[Begin RECORDS FOR THE TASK]
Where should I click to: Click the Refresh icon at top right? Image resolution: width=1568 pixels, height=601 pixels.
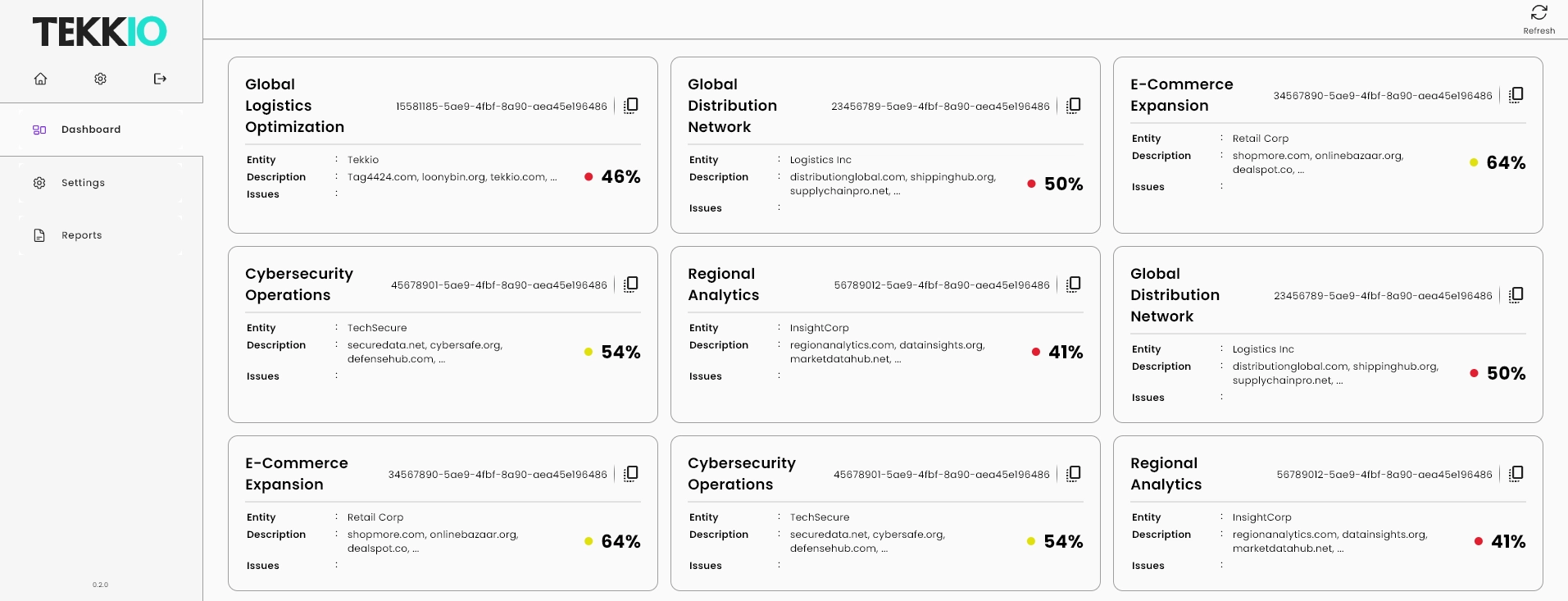[1538, 12]
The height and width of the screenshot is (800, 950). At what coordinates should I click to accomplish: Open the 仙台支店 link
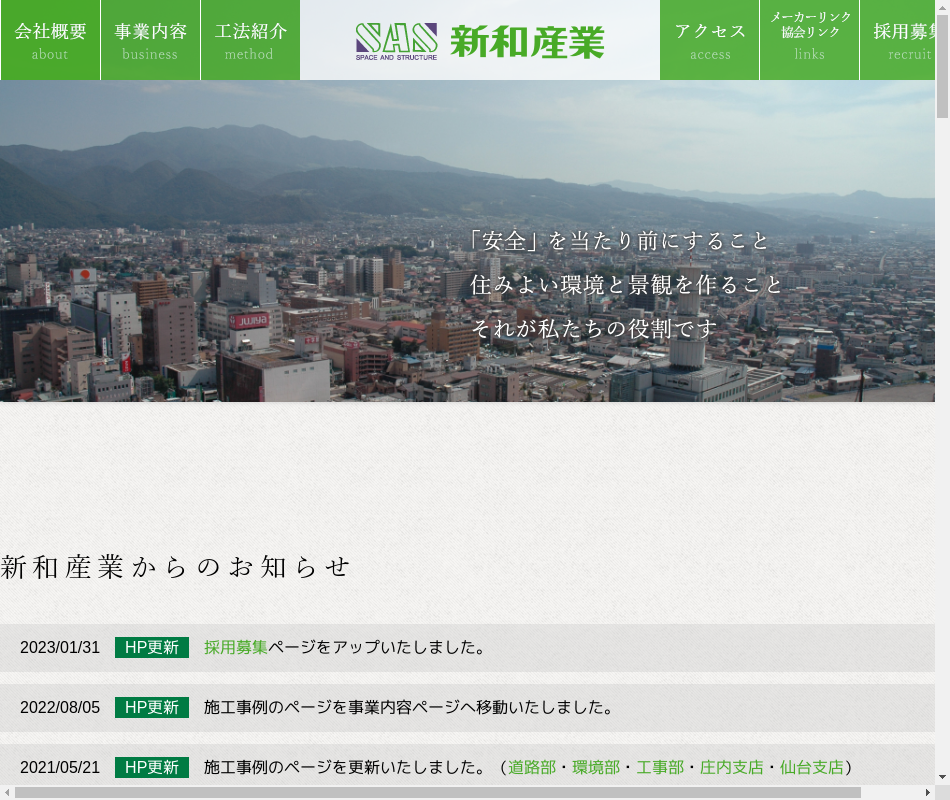tap(812, 767)
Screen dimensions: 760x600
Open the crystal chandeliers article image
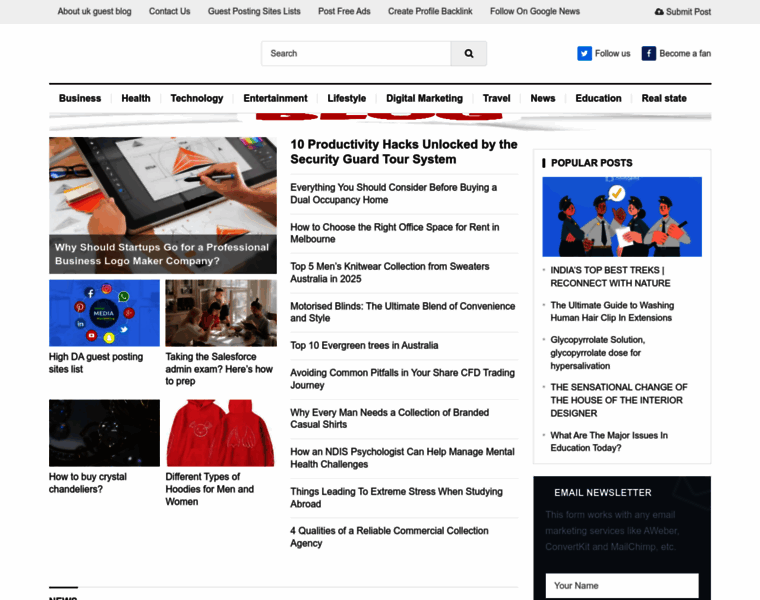pos(104,433)
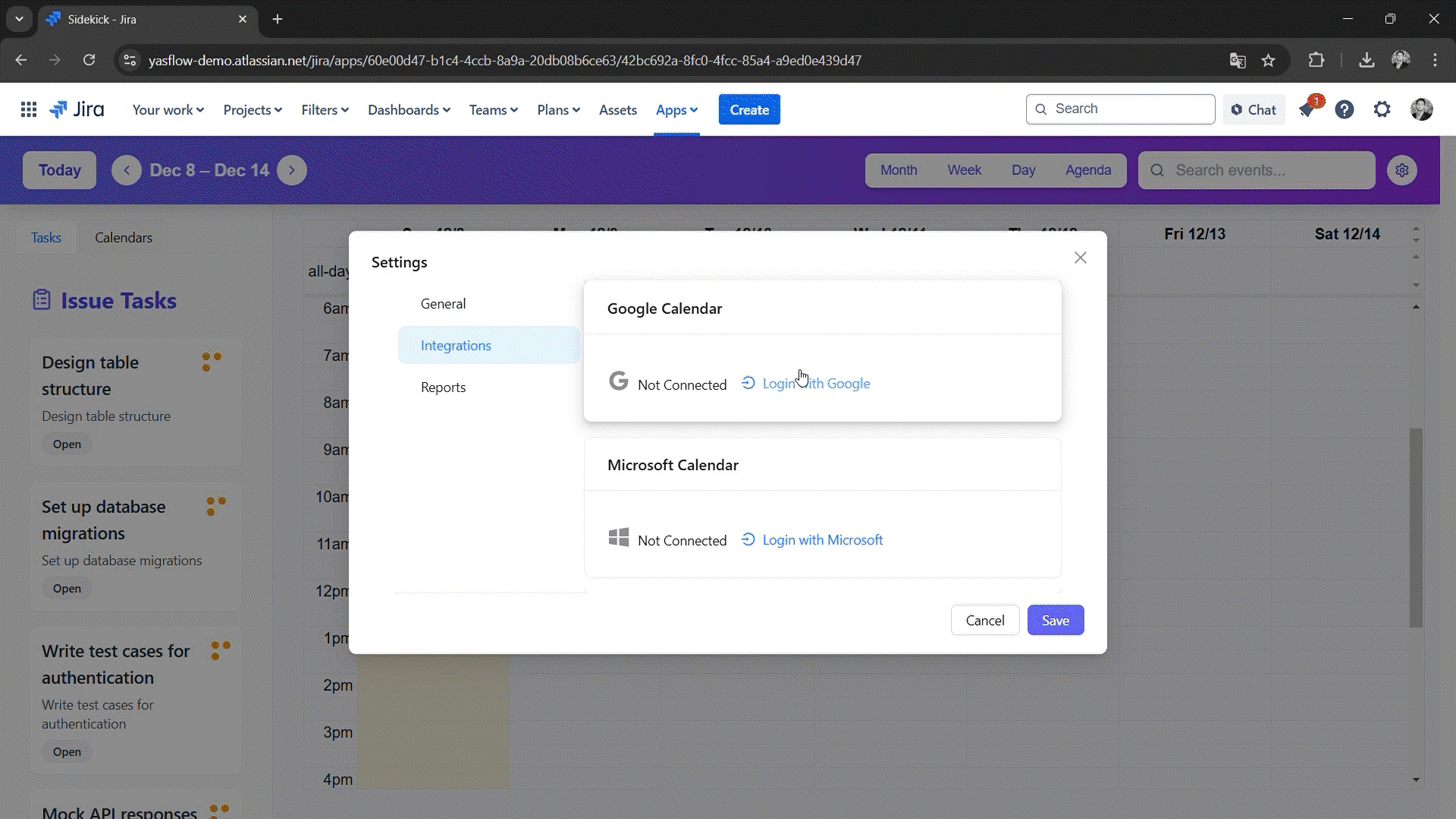Expand the Projects dropdown menu
The width and height of the screenshot is (1456, 819).
(x=253, y=110)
[End RECORDS FOR THE TASK]
STATED GOAL ->
Retype all of the material above word for word, omitting the pictures.

COMPLETED EXERCISE ->
Where should I click to: Click the Refresh icon at top right? Image resolution: width=1568 pixels, height=601 pixels.
[1538, 12]
The height and width of the screenshot is (800, 950). At what coordinates should I click to accomplish: Open the 仙台支店 link
tap(812, 767)
Screen dimensions: 760x600
Open the crystal chandeliers article image
pos(104,433)
Expand the Projects dropdown menu
The width and height of the screenshot is (1456, 819).
(x=253, y=110)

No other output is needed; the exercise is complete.